On Wed, Dec 24, 2008 at 2:19 PM, Daniel Friesen <dan_the_man(a)telus.net> wrote:
Agh noooo.... don't base ideas of that crap coded
system!
Last time I checked, phpBB was still using raw SQL statements, and
instead of properly escaping with a clean system like MediaWiki
currently is, they used a method for getting request values which would
typecast the value into the same type as the default value. Agh, to be
quite honest, the fact that they don't even bother escaping, and only on
typecasting most of the input into numbers, is probably the reason why
phpBB ends up with so many security issues.

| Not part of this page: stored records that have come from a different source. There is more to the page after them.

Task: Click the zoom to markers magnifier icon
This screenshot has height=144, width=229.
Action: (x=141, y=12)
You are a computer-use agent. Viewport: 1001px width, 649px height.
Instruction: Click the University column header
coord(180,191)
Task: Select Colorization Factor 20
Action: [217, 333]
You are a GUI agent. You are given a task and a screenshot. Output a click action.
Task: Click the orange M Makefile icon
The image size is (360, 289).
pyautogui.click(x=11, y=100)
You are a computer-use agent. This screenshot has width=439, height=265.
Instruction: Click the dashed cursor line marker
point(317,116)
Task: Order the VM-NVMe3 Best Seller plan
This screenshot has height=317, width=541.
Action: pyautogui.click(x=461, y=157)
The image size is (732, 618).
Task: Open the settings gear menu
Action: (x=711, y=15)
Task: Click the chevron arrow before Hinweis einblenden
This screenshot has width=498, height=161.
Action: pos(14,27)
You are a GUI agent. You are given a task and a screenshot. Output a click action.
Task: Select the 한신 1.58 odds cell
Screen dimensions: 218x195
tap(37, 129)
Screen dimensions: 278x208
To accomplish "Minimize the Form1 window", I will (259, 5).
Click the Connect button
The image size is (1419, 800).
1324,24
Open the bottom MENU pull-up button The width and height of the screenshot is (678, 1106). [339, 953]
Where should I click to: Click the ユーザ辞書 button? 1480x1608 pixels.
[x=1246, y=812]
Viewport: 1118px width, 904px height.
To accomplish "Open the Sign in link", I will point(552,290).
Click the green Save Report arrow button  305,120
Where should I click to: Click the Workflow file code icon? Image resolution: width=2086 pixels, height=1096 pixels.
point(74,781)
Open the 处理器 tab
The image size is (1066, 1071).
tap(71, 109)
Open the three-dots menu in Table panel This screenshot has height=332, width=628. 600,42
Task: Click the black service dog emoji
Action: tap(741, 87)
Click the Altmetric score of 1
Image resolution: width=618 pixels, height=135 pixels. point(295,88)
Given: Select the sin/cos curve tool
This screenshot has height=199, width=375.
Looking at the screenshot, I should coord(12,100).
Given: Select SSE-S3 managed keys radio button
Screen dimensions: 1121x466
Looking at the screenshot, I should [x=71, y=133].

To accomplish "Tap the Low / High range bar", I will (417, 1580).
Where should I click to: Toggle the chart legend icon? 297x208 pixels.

I just looked, and you're right, they seem to rely on things like this
for multi-DB support:
/**
* Oracle specific code to handle it's lack of sanity
* @access private
*/
function _rewrite_where($where_clause)
{
preg_match_all('/\s*(AND|OR)?\s*([\w_.]++)\s*(?:(=|<[=>]?|>=?)\s*((?>\'(?>[^\']++|\'\')*+\'|[\d-.]+))|((NOT
)?IN\s*\((?>\'(?>[^\']++|\'\')*+\',? ?|[\d-.]+,?
?)*+\)))/',
$where_clause, $result, PREG_SET_ORDER);
$out = '';
foreach ($result as $val)
Probably not a model we want to follow, although I don't think that
using raw SQL is necessarily bad in principle (using string
concatenation to include variables certainly is, though).